About this exercise - Each line from the one bearing "This screenshot has height=1080, width=675." through the last line of the entries below should be returned exactly, with pictures left out.
(Given information Opens)
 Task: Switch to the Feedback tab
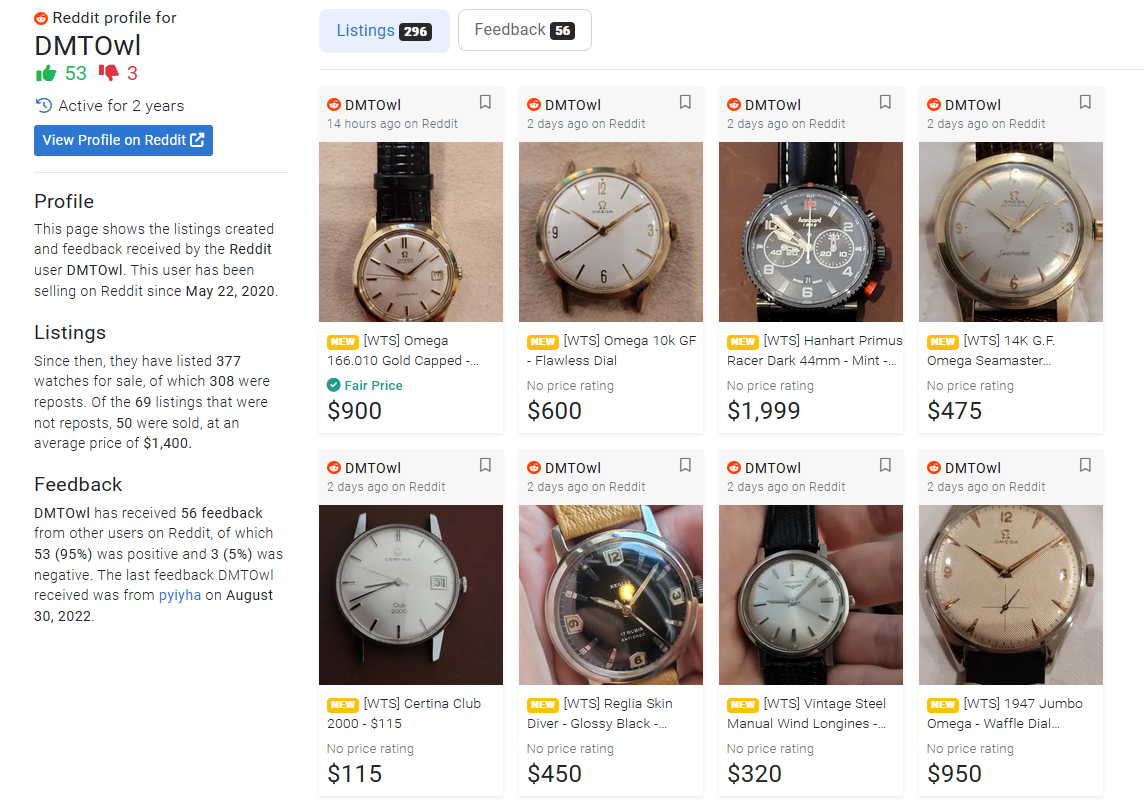[524, 30]
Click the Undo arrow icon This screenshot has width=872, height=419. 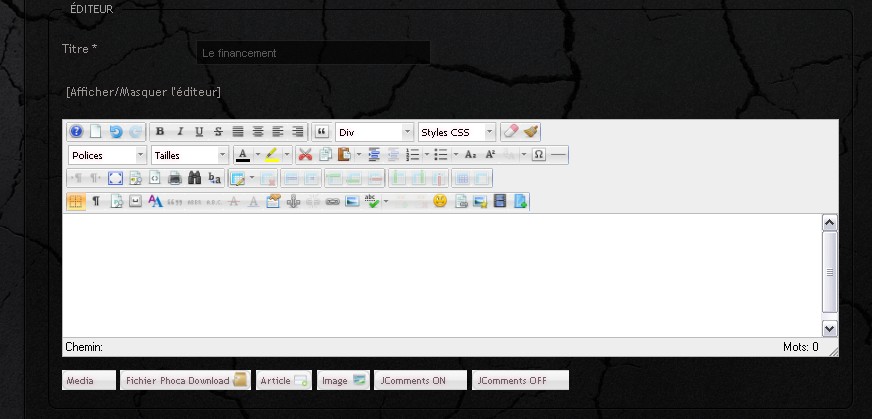click(115, 132)
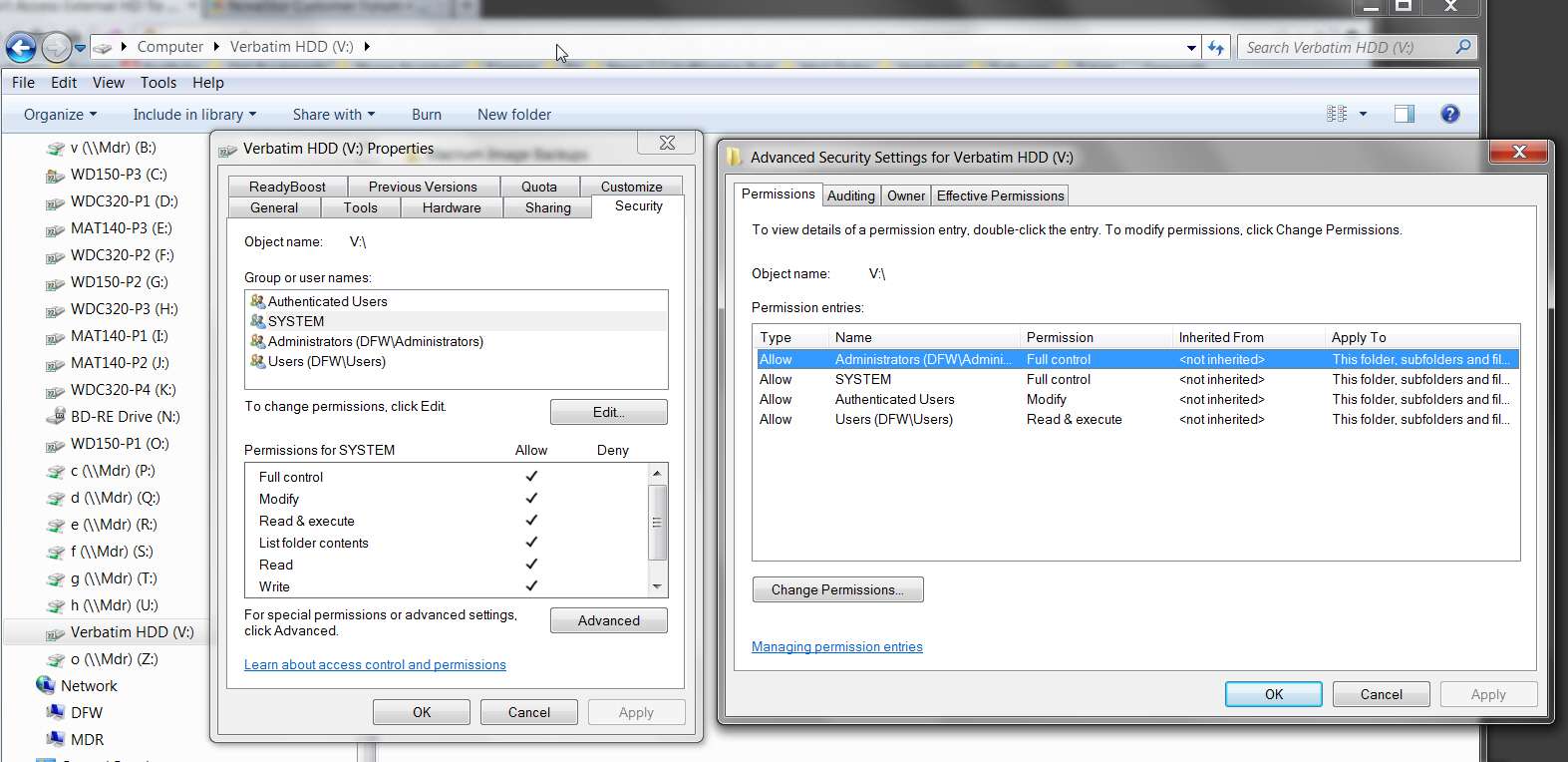This screenshot has width=1568, height=762.
Task: Open the address bar history dropdown arrow
Action: pos(1191,47)
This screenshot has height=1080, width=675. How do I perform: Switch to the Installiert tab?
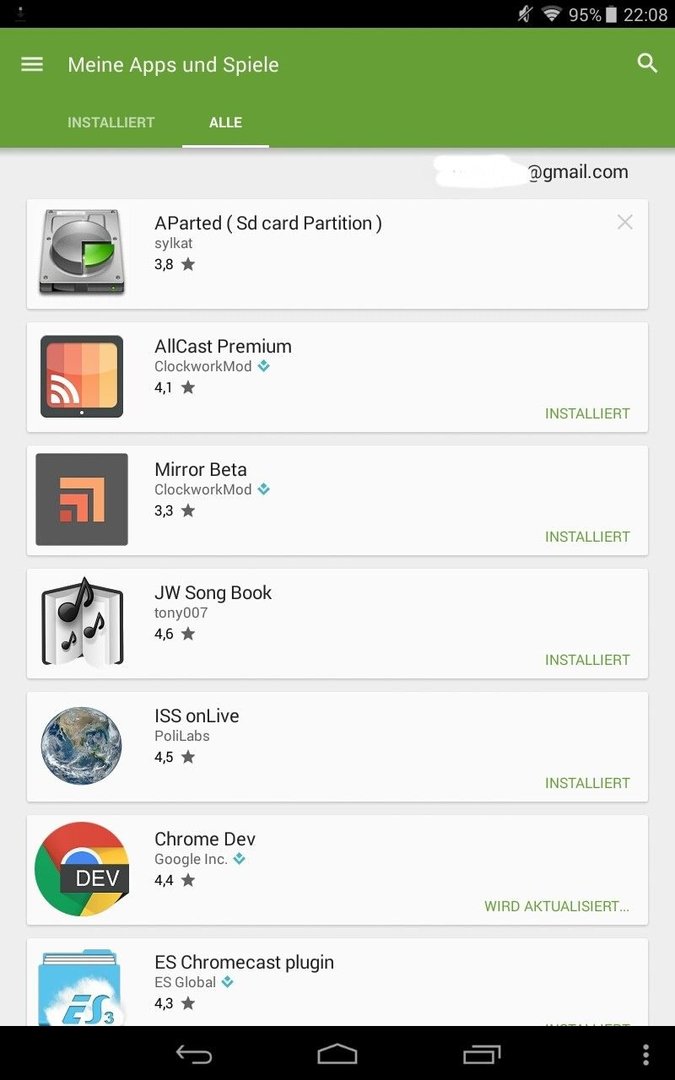click(111, 123)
(Given information Closes)
Response to this exercise -
This screenshot has height=1080, width=675. How do I perform: Switch to the Installiert tab?
click(111, 123)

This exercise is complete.